What a Stranger Taught Me

It was a quite impulsive plan. My mom and I went to Petak 9 to buy some things. We got there around 9.30 AM, and the first thing popped in my mind was having breakfast at Es Kopi Tak Kie. 

It should be another ordinary Sunday, but no 🙂 We were lucky enough to sit at the only round table at the coffee shop. Why? Because it was too crowded, and there was this super friendly old man who offered us to sit together with him. We talked a lot, one thing to another, and he told us that he always comes there everyday and sit at the very same spot, where he and his tea-drinkers ‘small gang’ usually spend their morning tea time together, always at Tak Kie. This morning tea time routine has been going on for decades, where they talk and leave all the problems behind just to sip a cup of Chinese tea with some friends. He said that we should be proud to have a chance to sit there. Well, we are!

While we were having our breakfast, he offered us to have a cup of Chinese tea. He then continued to talk about how this place has never been renovated, and how the owner is super picky on choosing the right tea to drink, and how he always teases the owner because they’re both old already. I saw how this man threw his crumpled tissue paper to the owner’s back, and shouting “You stingy old man!” and they both laughed out loud afterwards. So funny.

Mom and I looked at the photos hanging on the wall, there is some Jokowi’s pictures hanging in there having  a cup of tea with…. wait! with this man we’ve been talking to for hours! “He’s such a down-to-earth man. I like him, Mr. President came here twice and drank tea with us,” he said.

The talk goes on and on for the next one hour….
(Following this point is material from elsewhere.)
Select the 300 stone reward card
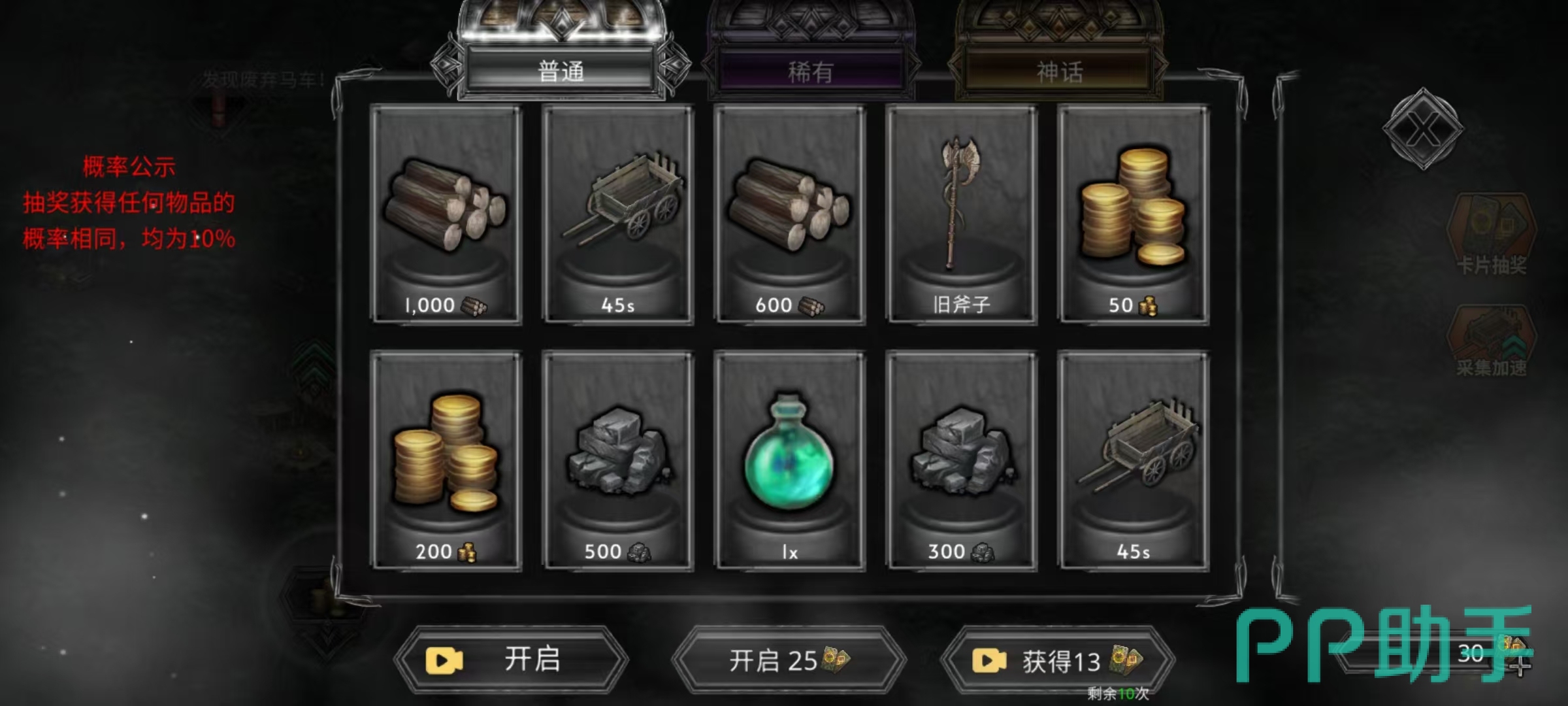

All I know is I feel so happy to spend my 1 hour time with this old man. I don’t know why but he’s just too kind, his face is full of smile, his mind is full of topics to talk about. I never met him before but all I feel is so comfortable to sit and talk about almost everything.
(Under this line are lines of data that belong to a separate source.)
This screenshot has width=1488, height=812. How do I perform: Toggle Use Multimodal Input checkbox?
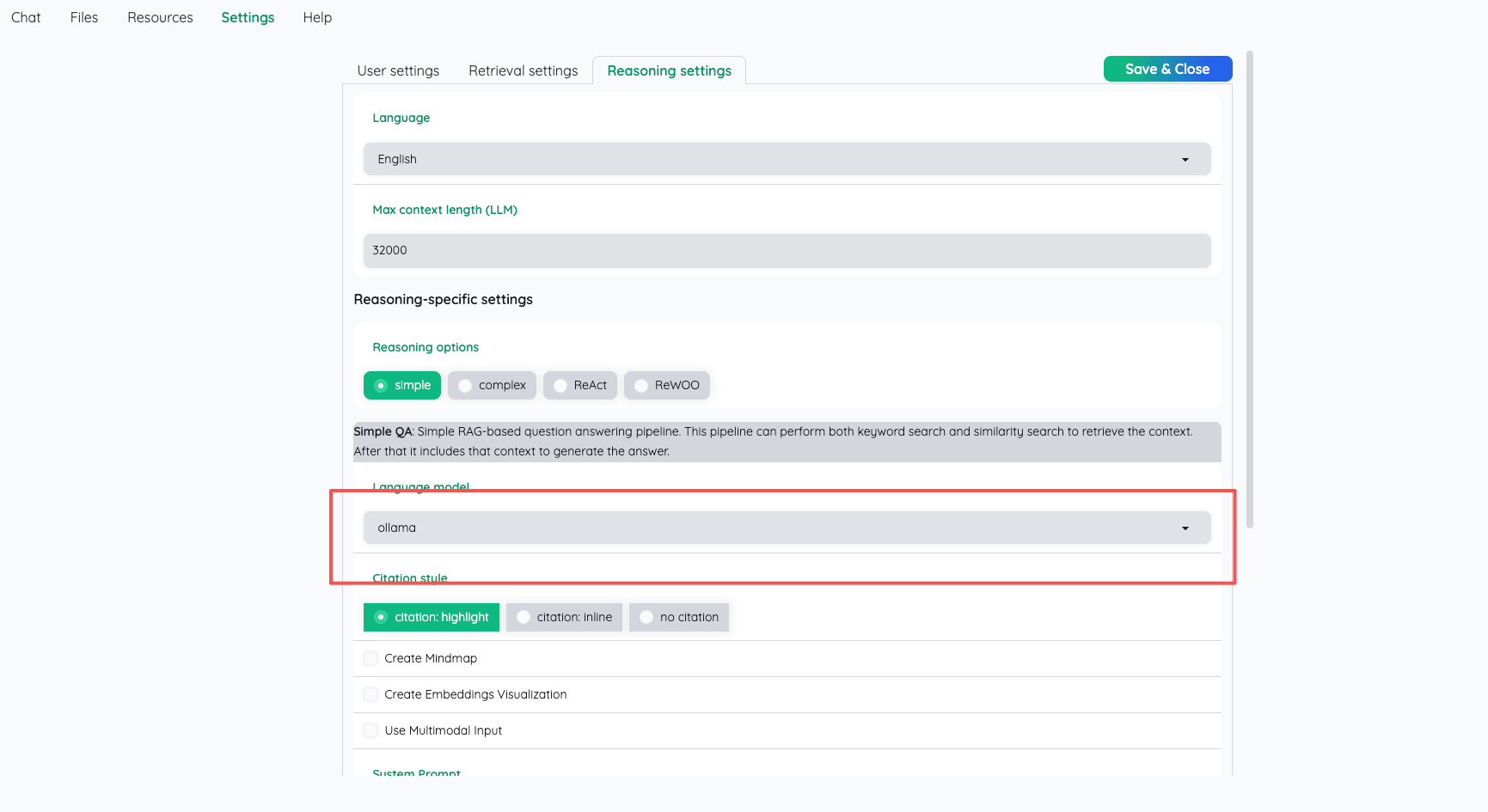370,730
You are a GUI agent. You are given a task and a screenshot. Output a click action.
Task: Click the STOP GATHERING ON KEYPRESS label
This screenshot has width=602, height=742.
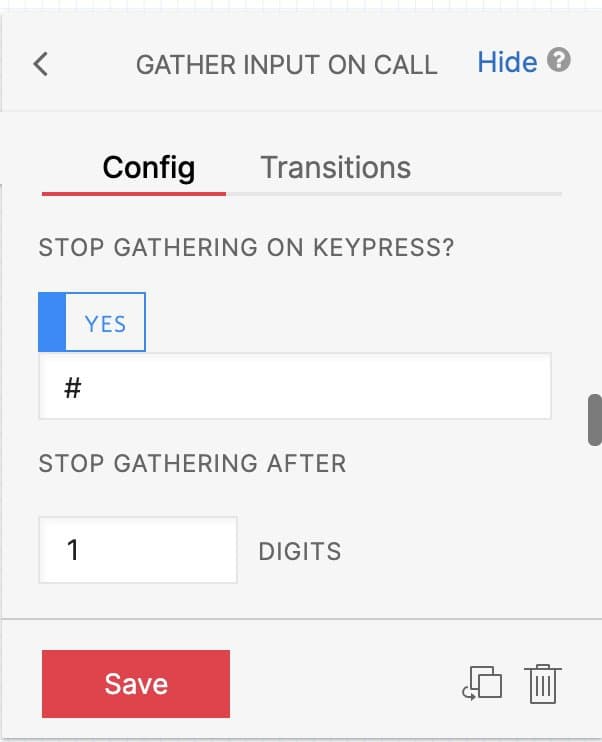coord(246,248)
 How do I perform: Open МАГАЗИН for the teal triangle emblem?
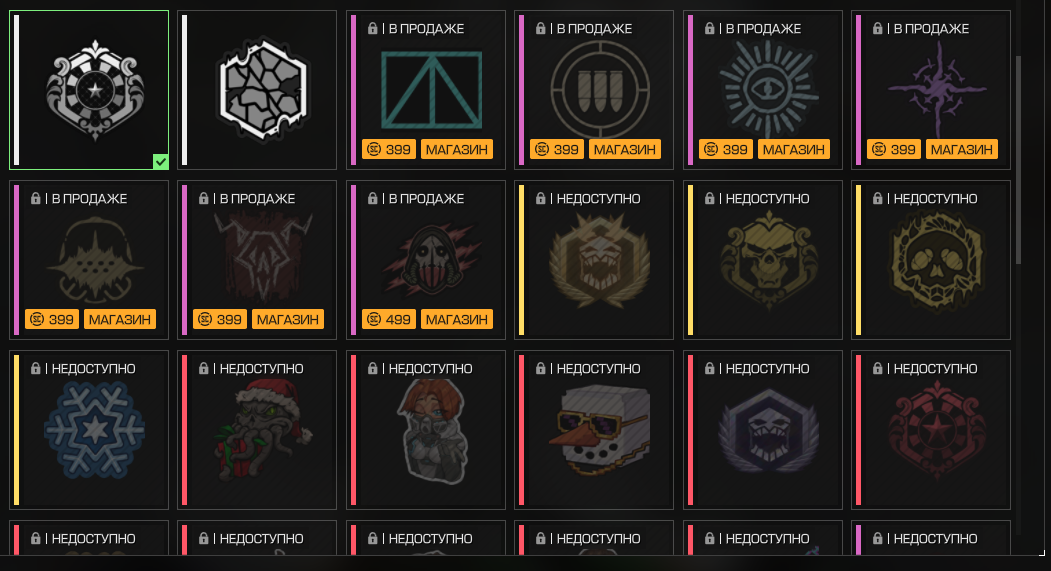(x=456, y=149)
I believe there’s no such thing as a coincidence, and to meet him this morning is another lesson for me to learn.What I learn from him is be kind and be friendly to strangers. This really pinched me right in my arms, because as a non-sanguine type of person I find it’s always hard to smile or even to start talking with new people. Sometimes I have this judgemental feeling, and shyness overcome at another time.

Imagine how my breakfast would be if I had to sit with someone who’s unfriendly. It would be so awkward, and mom & I might just end up with having breakfast and moved our assess asap to run away from this awkward round table.

This old man taught me to never hold myself to always say hello first, learn to never be afraid to start a new conversation. It’s simply for the sake of friendliness, and by this, we will have a new chance to recognize a new soul and to learn more about other people. He never stopped asking about our life, our point of view on particular things, our place back home. Also, he told us a lot about what’s really going on everyday at Tak Kie, about Jakarta, about government, business, friendship, and of course about Chinese tea.

What he did to us basically reminds me of what Jessica Hagy taught on her book  “How to be Interesting (In 10 Simple Steps)”, a great book I’ve been reading on. It’s the willingness to be open and listen to other’s interests, and about the willingness of sharing what you know to people you just met. This is like a gentle reminder for me to start growing a warm and friendly heart to new people, because the warmest people are the best.

To the old man who taught me this, thank you Om!